- [What is asked]:
**a.** Check each statement against the titanium ore text: (i) X-ray diffraction patterns of activated and unactivated ilmenite are similar. (ii) Ilmenite milled with sulphur shows no reflections from new phases. (iii) Mechanical activation of titanium ores requires the addition of reductants. Answer yes or no for each and quote the deciding words.
**b.** Extend the titanium ore text on mechanical activation, picking up after its final sentence.

- [Given text]:
__________________________________________________

Commercial production of TiO2 and titanium metal follows distinct routes (Figure 1). Nevertheless, all routes require titanium ores to be upgraded, -usually consuming large amounts of energy and utilizing concentrated acids (Gázquez et al., 2014; Takeda, Ouchi, and Okabe, 2020).

This study is intended to fill the gap in the recent literature between titanium metallurgical processes and the role of mechanical activation in each method. We outline the controlling factors in hydrometallurgical, pyrometallurgical, and electrometallurgical processes to upgrade/refine titanium ores and discuss the significance of mechanical activation for each of the processing techniques (Table I).

 

Role of mechanical activation

Initial mechanical activation, with or without the addition of reductants, can be advantageous for upgrading titanium ores to synthetic rutile and titanium metal. This step influences the efficiency, product quality, waste generation, and cost of subsequent unit operations. Milling increases the reaction rates by (Amade et al., 2009; Baba et al., 2013; Begin-Colin et al., 1994; Ren, Yang, and Shaw, 2000; Sasikumar et al., 2007; Subasinghe and Ratnayake, 2021; Tao et al., 2012; Tromans and Meech, 2001; Wei et al., 2009; Welham and Llewellyn, 1988):

Increasing the specific surface area

Breaking down crystalline structure (i.e., grain boundary disordering, polymorphic transformations, and creation of defects such as Schottky, Frenkel, or Wadsley defects along crystallographic shear planes)

Promoting chemical reactions (i.e., mechanochemical reactions with order-disorder reactions and phase transformations, especially in oxides)

Promoting surface amorphization.

The X-ray diffraction patterns of activated and unactivated ilmenite are similar, with no new phases forming during mechanical activation (Li et al., 2008; Li, Liang, and Wang, 2008b; Sasikumar et al., 2004, 2007; Shojaei et al., 2014; Tan, Hu, and Zhang, 2011; Wang et al., 2010; Wei et al., 2009; Wu et al., 2011a; Zhang et al., 2010). However, ilmenite milled with sulphur as a reducing agent shows weak reflections from new phases formed during attrition (Chen et al., 1996; Subasinghe and Ratnayake, 2021). Ball milling can induce alteration of the lattice structure (i.e., rearrangement of grains and increments of strain). In this case, ilmenite peaks in the diffractogram become broadened with diminished intensities (Shojaei et al., 2014).

__________________________________________________

- [Data shown]:
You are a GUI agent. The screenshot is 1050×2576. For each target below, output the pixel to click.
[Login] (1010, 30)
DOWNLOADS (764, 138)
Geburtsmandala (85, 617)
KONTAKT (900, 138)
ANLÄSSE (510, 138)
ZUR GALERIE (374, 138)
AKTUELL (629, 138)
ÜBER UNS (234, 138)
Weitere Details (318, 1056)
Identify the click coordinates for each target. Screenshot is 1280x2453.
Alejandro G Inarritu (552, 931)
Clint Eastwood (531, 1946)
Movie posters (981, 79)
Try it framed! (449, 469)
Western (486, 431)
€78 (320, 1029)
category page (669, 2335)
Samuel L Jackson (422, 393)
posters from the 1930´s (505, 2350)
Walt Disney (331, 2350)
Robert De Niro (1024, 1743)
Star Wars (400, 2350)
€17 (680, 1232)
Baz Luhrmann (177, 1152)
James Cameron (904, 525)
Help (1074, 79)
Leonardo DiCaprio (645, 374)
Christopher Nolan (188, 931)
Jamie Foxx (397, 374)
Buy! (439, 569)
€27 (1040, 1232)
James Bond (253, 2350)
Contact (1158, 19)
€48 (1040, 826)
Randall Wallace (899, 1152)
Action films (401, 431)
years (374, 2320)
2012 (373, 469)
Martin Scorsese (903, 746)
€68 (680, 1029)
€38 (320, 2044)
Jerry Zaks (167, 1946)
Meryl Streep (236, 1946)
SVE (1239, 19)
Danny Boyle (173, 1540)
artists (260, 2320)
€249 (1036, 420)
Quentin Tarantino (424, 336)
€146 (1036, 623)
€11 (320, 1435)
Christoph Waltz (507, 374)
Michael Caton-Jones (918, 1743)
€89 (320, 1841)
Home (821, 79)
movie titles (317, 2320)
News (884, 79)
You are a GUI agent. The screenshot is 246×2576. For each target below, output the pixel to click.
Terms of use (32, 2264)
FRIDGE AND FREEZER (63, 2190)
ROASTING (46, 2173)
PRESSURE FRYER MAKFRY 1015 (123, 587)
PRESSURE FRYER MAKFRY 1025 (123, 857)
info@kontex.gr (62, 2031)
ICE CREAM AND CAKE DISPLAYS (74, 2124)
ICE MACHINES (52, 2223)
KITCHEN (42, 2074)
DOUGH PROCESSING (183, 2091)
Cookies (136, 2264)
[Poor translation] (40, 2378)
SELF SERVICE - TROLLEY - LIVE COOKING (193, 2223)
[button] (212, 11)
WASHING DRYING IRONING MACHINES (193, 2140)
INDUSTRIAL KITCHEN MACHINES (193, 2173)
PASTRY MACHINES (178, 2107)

__________________________________________________

- [Per-task answers]:
**a.**
(i) Yes: "The X-ray diffraction patterns of activated and unactivated ilmenite are similar"
(ii) No: "ilmenite milled with sulphur as a reducing agent shows weak reflections from new phases formed during attrition"
(iii) No: "Initial mechanical activation, with or without the addition of reductants, can be advantageous"

**b.**
Milling conditions

Grinding is the main method for the mechanical activation of titanium ore. Milling parameters are thus significant for effective and efficient grinding with the minimum possible energy consumption. For example, a lower ball-to-powder ratio results in less efficient grinding and longer grinding times (Begin-Colin et al., 2000). Planetary, attritor, and vibration mills are different types of ball mills based on the movement of balls and vials (Zhang, Zhu, and Wang, 2008). Impact, chipping, and abrasion are key mechanisms for the deformation of particles in these milling techniques (Kurlov and Gusev, 2007; Wu et al., 2018; Zhang, Zhu, and Wang, 2008, 2013). The median particle size (d50) and the specific surface area are generally used to assess the effectiveness of ball milling. The main milling parameters are rotation speed (r/min), size of balls, ball material (wear resistance and hardness), ball-to-powder mass ratio, milling time, medium of milling, filling ratio, milling container, additives/reducing agents, and milling atmosphere (e.g., vacuum, airtight, ambient air, or inert gas) (Table II). The selection of the milling parameters varies substantially based on feed materials (Zhang, Zhu, and Wang, 2008). However, trace contamination can occur from the balls and vials (Dworkin et al., 2018; Zhang et al., 2013).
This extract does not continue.